A recent search of London’s best jazz shops produced just one track by the celebrated Thirties torch-singer Libby Holman: ‘Am I Blue?’ delivered in a velvet contralto, without a trace of the vulnerability Billie Holiday brought to the number. That’s appropriate. The man in the song would have been the one to wake up alone, rather than Libby, and if he followed the example of her other lovers he would then dash off and crash his car/take an overdose/shoot himself. Miss Holman claimed not to be able to remember whether her sad tobacco-millionaire first husband had shot himself or whether she had shot him in a drunken frenzy: the case, which caused as great a stir as the Lindbergh kidnapping, was hushed up by his family.

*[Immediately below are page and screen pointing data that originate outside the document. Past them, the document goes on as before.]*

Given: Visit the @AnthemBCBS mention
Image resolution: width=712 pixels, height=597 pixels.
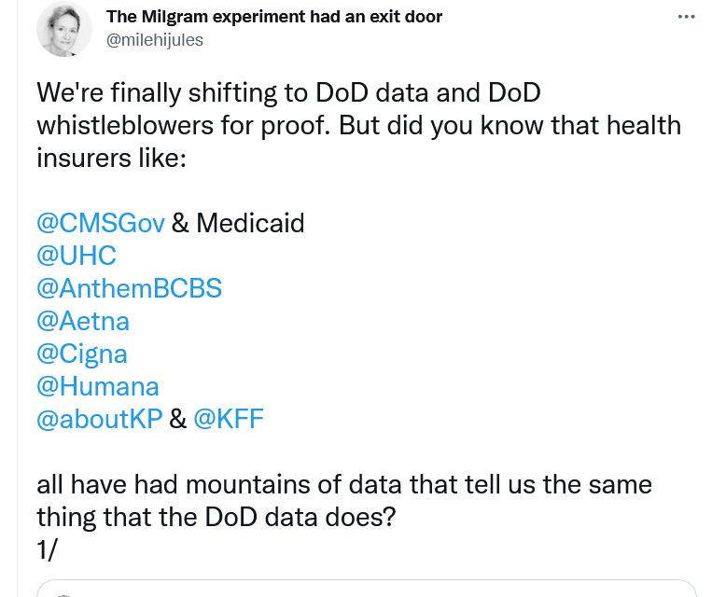Looking at the screenshot, I should pos(129,288).
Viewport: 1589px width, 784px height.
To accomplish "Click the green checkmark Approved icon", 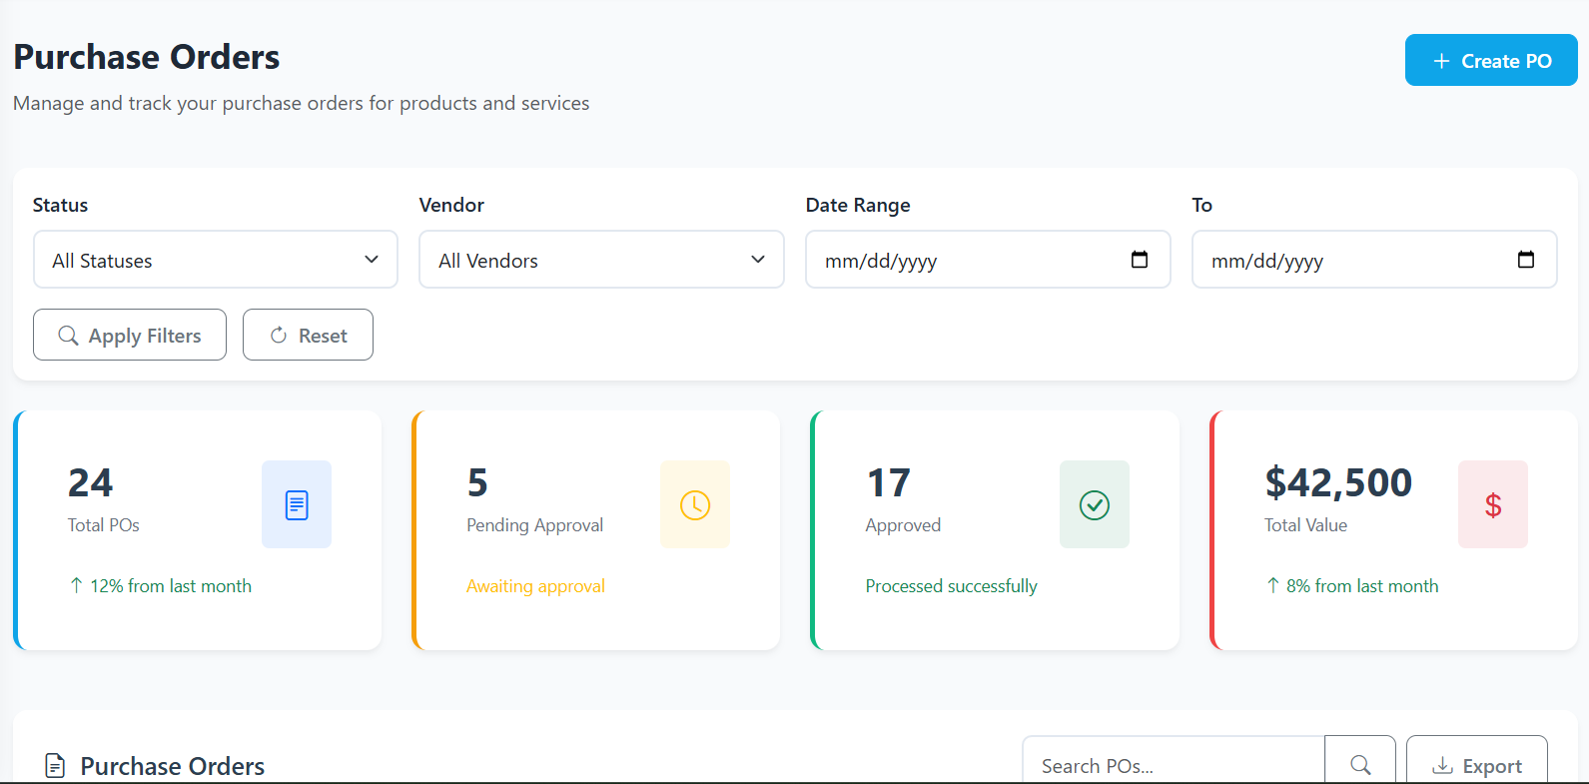I will point(1094,504).
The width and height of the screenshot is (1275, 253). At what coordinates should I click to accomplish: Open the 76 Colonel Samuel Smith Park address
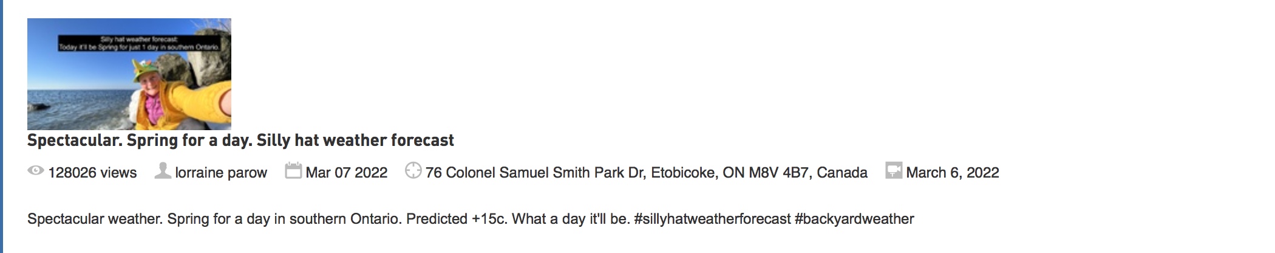(x=647, y=173)
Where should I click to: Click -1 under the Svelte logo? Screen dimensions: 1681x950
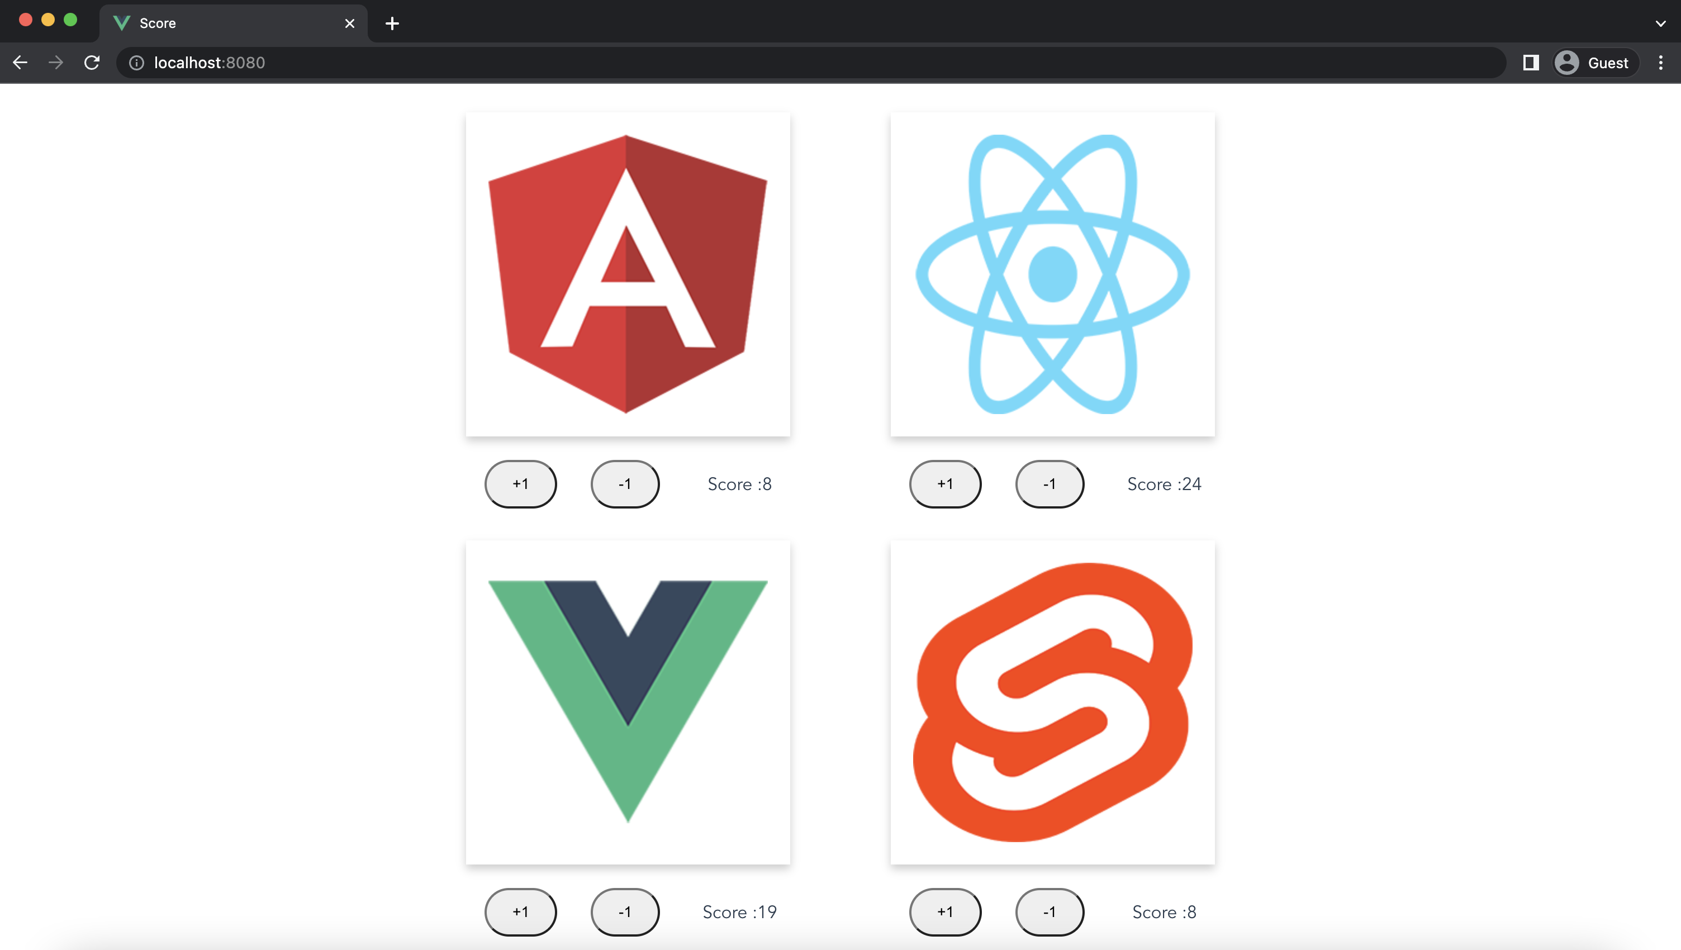[1049, 912]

Her eldest son died trying to climb America’s highest mountain in tennis shoes, and sent a younger brother mute from grief. Libby, an enthusiastic part-time lesbian, was very bad news for males unless, like her lover Montgomery Clift, they had other interests. She wasn’t as rich as Barbara Hutton but she was just as imperious, just as suicidal, much more intellectual and a great deal funnier. (Patting a bed from which Edward and Mrs Simpson had lately risen, she commented: ‘The Windsors were here all right. The bed’s still cold.’) As one might expect, the Hutton and Holman stories echo each other at many points. As one might fear, their authors’ weaknesses do so too. ‘She felt beautiful that night,’ says Bradshaw. How do these people know? Dreams that money can buy reads like a carefully researched gossip column, with mysterious chasms opening up whenever the records are sparse.

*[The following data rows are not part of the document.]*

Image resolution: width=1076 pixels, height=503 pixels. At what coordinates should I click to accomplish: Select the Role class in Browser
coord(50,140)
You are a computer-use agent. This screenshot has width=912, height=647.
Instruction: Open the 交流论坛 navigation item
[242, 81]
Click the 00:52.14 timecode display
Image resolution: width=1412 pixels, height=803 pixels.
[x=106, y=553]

No male narrator comes between Mai Zetterling or Florence King and their readers. Each tells her tale in her own way. Mai’s way is to spill it out higgledy-piggledy as though at a diagnostic session with a psychiatrist. She chooses, somewhat startlingly, to represent her early years in Sweden as an unbroken cavalcade of cocks, condoms, flashings, fellatios, and the sights, sounds and smells of excretion, menstruation and parturition. Then comes a mystical conversion, then stage success in London, then an affair with Tyrone Power in Hollywood (where she can’t understand the jokes), then Medieval-style peasant-hood in France, and fulfilment as a filmmaker among the Eskimos (whose jokes are less threateningly sophisticated). She may be tenacious but her sexual self-absorption is total and her curiosity about others (husbands included) non-existent; when in doubt she goes ape. ‘Was I mad?’ she asks at intervals. Well, perhaps a teeny bit. And she is emphatically not a writer.

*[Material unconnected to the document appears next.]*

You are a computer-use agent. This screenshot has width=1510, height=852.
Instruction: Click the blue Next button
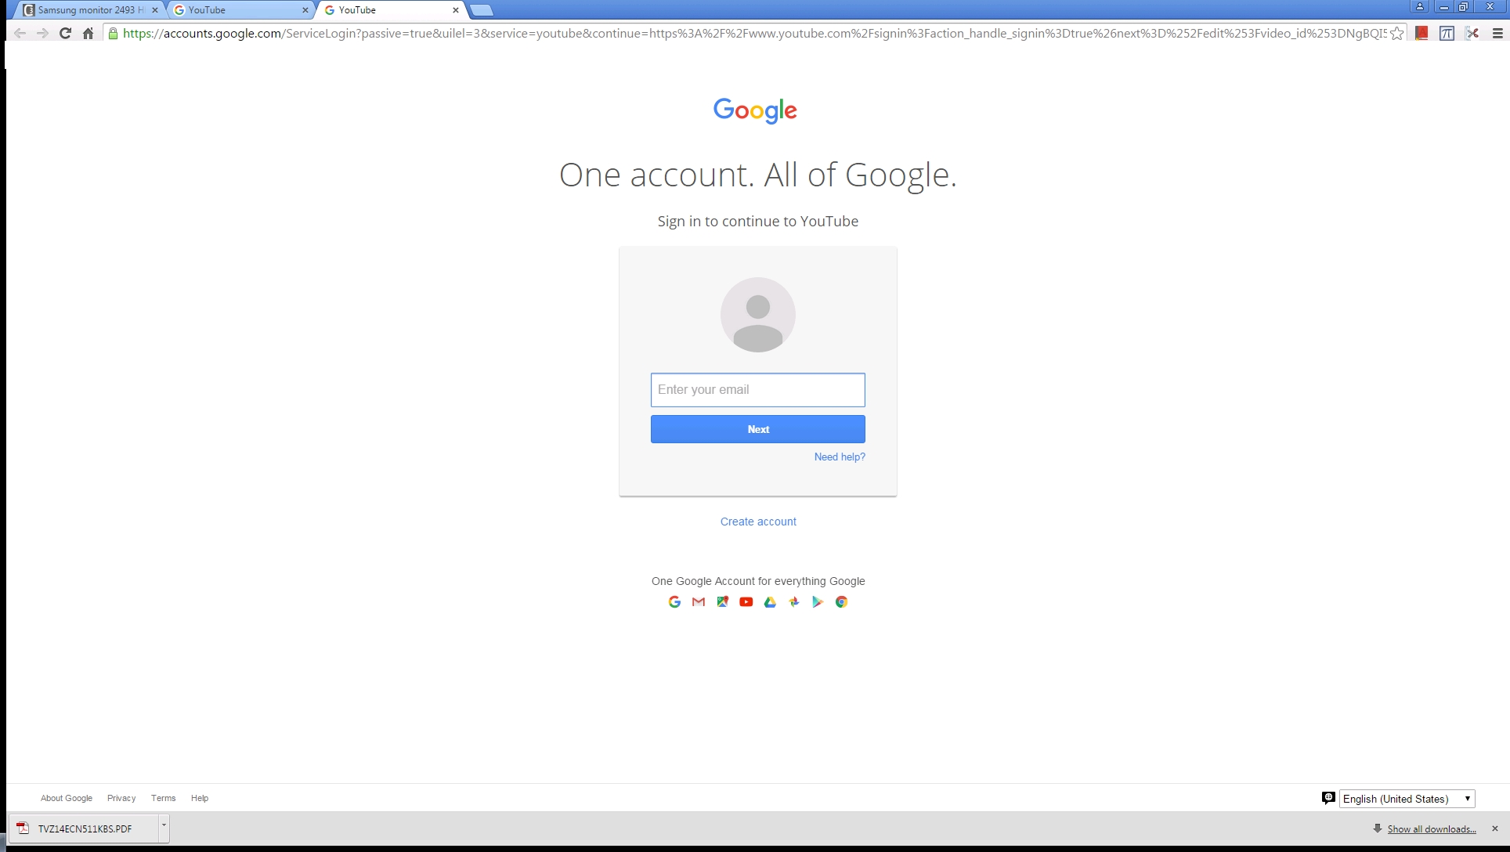[x=758, y=429]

If All Those Tomorrows follows the trail of an uncontrollable id, Confessions of a Failed Southern Lady is the memoir of a serenely self-aware ego. Florence King grew up in an obsessively obstetrical atmosphere, but was encouraged to rebel by her drily intellectual father. Traditional Virginian femininity, she concluded at a relatively tender age, meant ‘nervous breakdowns, insanity, spontaneous hysterectomy and illiteracy’, and as a born nonconformist she wanted no part of it. She writes with the pace and aphoristic punch of an accomplished comic novelist (Alison Lurie praises her to the skies), but her judgments are grave and the emancipation she chronicles is both moving and unexpected.